How A Hardship Letter Can Help

If your request is successful, your hardship letter could be the first step out of the financial despair that you are in. Your lender will be open to giving you further loans if you manage this situation the way you have said you will. It will also free you up to focus on other debts and lead you on a path to a healthier financial life.

Once you have reached this point, it's important not to fall back down the hole. Make sure you have better financial planning in future and follow tips to keep you financially sound.

What to Remember When Writing a Hardship Letter

At some point in your life it’s possible that you’ll become victim to some type of financial trouble. It could be for any reason from adding an addition to your family to losing someone. When these things happen, creditors are willing to be a little lenient but you’ll need to write them a hardship letter.

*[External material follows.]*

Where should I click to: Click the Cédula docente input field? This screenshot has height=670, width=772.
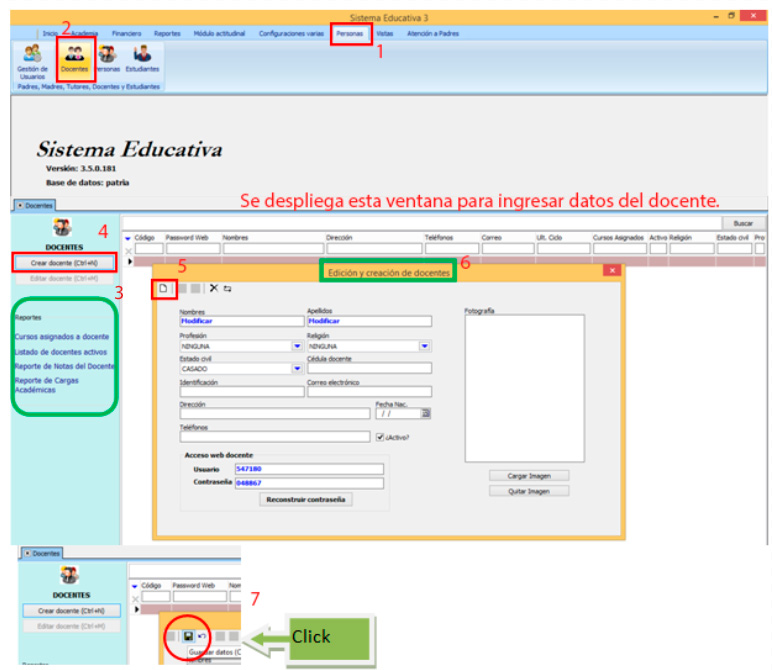click(369, 368)

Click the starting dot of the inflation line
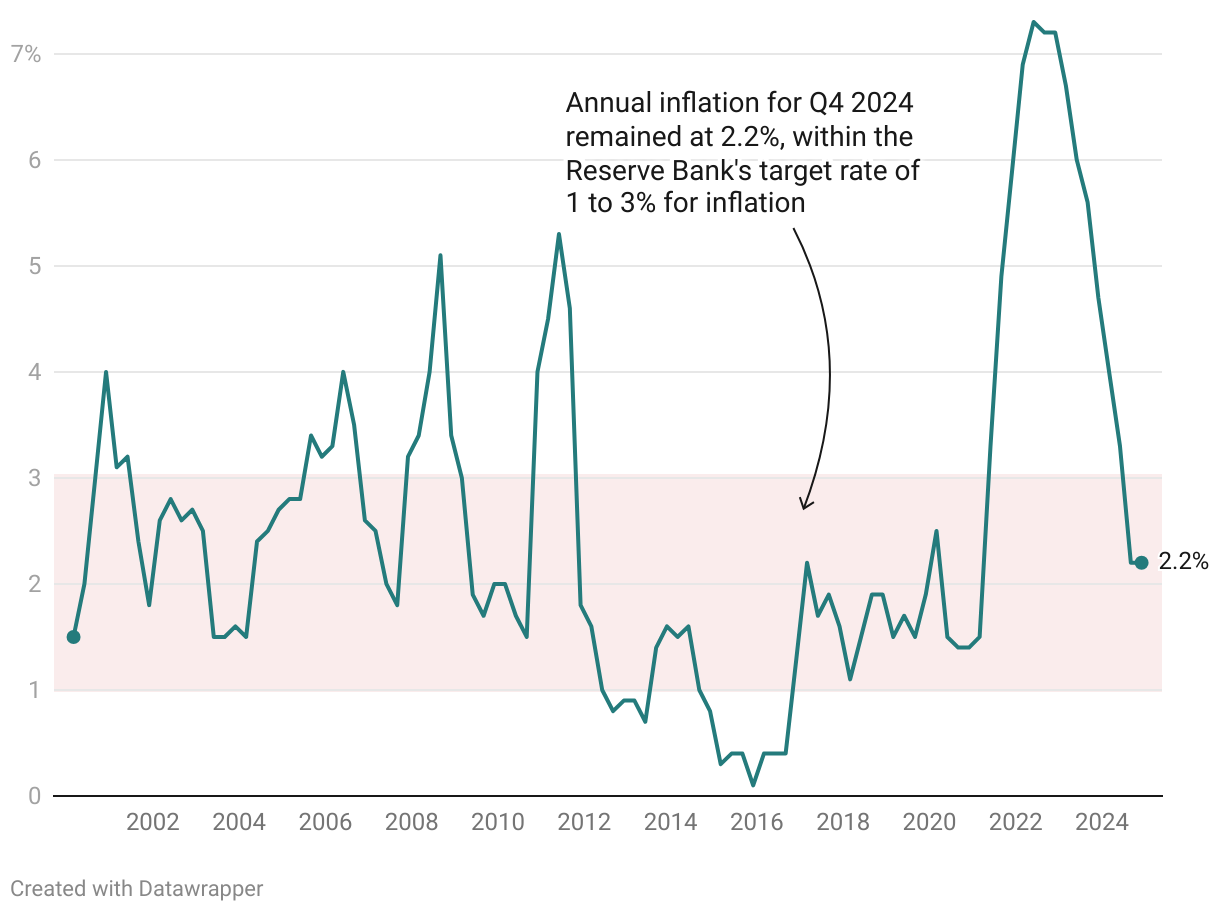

There are many aspects that you’ll have to keep in mind to write an effective letter in terms of what to include and structure. To help you get the assistance that you need, here is everything that you should remember when writing your hardship letter.

The Purpose of Your Hardship Letter

Before you can start writing your letter, you have to figure out what the purpose of it is. What is your goal? Here are a few options:

  • Bring your account current
  • Suspend past due amounts
  • Lower your current minimum payments
  • Adjust your interest rate
  • Modify your loan
  • Consider a settlement option
  • Agree to a short sale of a home

If you have no idea which avenue you want to go down, you can see a financial coach to have them break it down for you. Now that you’ve got your goal in mind, you can sit down and write a draft of the actual letter. Here are a few writing tips to get you started toward writing an effective letter.

Make it Original

It’s okay to find a hardship letter template online and use it as a base for writing the actual draft but you don’t want to follow it word for word. You need to come across as sincere in your letter. If you follow a template you found, you risk sounding like a robot. It’s better to be original.

Be Honest

If you lie in your letter, the lender will find out. You need to describe your situation honestly and provide documents to back up any big claims that you make. Also, they may call you and ask you to describe your situation in better detail over the phone. Answer their questions open and honestly.

It Should Be Concise

You’ll be tempted to give your entire tragic backstory in the letter, but this is a bad idea even if it’s a huge situation. Write down the most important details only to keep things concise. Creditors are busy people. They get letters like this all day, so if you turn in a paper stack it may take a while for you to get a response. Keep it to one page.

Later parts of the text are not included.